As the clocks go back many of us bemoan the shortening days and colder weather, and we may feel a bit more tired as winter sets in. For others though, the seasonal changes can herald something more serious than the so-called winter blues.
Seasonal Affective Disorder (Sad) is a medically-recognised mood condition that has a major impact on sufferers’ everyday lives, with people experiencing depression symptoms that seriously affect their mood and energy levels.
It is important for those affected to realise that medical support is readily available. Employers also have a role to play to support their employees.
For a diagnosis of Sad an individual must have been depressed over the same months each year, with the symptoms naturally improving, for at least two years running.
The symptoms mirror those of any depressive episode, although signs such as tiredness, regardless of how much a person has slept, and increased appetite, with a particular craving for carbohydrates, are especially noticeable.
Other common indicators include loss of interest in enjoyable activities, difficulty concentrating and being more irritable and grumpy than normal.
The condition can affect anyone, but is most common in women and in people between the ages of 15 and 55, particularly those who have a close relative with Sad.
Sad’s exact causes are not fully understood, however the general consensus leans towards a link with reduced exposure to sunlight.
That is why it is more evident in countries where there are significant changes in daylight, temperature and weather between the seasons, with people noticing the first signs of the condition around September with symptoms continuing until March or April.
Lack of light is thought to affect the production of the hormones melatonin and serotonin, impacting the circadian rhythms.
Melatonin slows down the internal body clock, affecting sleep and mood patterns.
People with Sad respond to a decrease in light by producing more melatonin, while at the same time making less serotonin: known to have an effect on mood and emotional well-being.
Circadian rhythms, influenced by light, affect sleep-wake cycles, body temperature and other important functions.
As with many other medical conditions, different approaches work for different people.
Self-help: To help reduce symptoms, people should:
a.
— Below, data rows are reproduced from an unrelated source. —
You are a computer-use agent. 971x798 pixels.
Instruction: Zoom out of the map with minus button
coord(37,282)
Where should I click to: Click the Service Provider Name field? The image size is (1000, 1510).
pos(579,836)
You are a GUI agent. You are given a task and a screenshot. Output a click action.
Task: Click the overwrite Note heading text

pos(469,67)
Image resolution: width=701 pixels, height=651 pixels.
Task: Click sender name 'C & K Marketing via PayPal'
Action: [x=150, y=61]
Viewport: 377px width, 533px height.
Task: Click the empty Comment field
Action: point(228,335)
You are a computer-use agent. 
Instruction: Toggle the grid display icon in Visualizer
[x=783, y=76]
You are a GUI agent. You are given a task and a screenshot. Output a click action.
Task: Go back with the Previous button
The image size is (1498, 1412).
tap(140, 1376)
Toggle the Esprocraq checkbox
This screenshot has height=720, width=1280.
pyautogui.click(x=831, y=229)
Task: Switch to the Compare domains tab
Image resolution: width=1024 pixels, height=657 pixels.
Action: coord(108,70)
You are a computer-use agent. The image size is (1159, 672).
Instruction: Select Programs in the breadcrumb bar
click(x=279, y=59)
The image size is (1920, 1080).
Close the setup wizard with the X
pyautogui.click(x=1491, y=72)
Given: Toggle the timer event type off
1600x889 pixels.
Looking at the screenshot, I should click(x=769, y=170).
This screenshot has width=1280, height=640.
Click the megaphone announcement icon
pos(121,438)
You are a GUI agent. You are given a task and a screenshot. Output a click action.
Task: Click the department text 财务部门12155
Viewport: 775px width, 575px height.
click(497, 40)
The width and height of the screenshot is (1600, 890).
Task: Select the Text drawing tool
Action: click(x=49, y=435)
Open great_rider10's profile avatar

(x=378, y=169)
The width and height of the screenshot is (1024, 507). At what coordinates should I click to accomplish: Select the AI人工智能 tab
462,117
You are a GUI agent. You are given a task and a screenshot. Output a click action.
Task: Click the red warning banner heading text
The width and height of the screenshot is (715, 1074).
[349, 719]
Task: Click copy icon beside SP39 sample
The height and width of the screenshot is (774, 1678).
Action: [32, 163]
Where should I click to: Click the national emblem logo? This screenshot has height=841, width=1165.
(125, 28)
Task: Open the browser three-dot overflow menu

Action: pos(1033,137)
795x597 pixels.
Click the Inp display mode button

Find time each day to go outside in natural daylight hours
b. Work in bright conditions
c. Take regular moderate exercise
d. Eat a well-balanced diet
e. Talk to friend and family about how they are feeling
Antidepressant medication
Talking therapies such as Cognitive Behavioural Therapy (CBT), a short-term technique helping people change the way they think, feel and behave, has proven to be very helpful
Light therapy: This involves using a light box in a specific way for a particular time each day to increase the body’s exposure to light; rebalancing the hormone production and resetting the body clock. People should always check with their doctor before starting any light treatment and ensure the box provided has been medically proven to treat Sad.
Employers should make reasonable adjustments for employees diagnosed with Sad.
One of the first indicators there may be an issue is a marked difference in attendance compared with the summer months, along with tiredness, lethargy and anxiety.
Adjustments can include supporting light therapy, re-siting the person’s desk nearer a window, or simply allowing time off to attend treatment, such as counselling.
Some reasonable adjustments with respect to working hours such as later starting may also be very useful.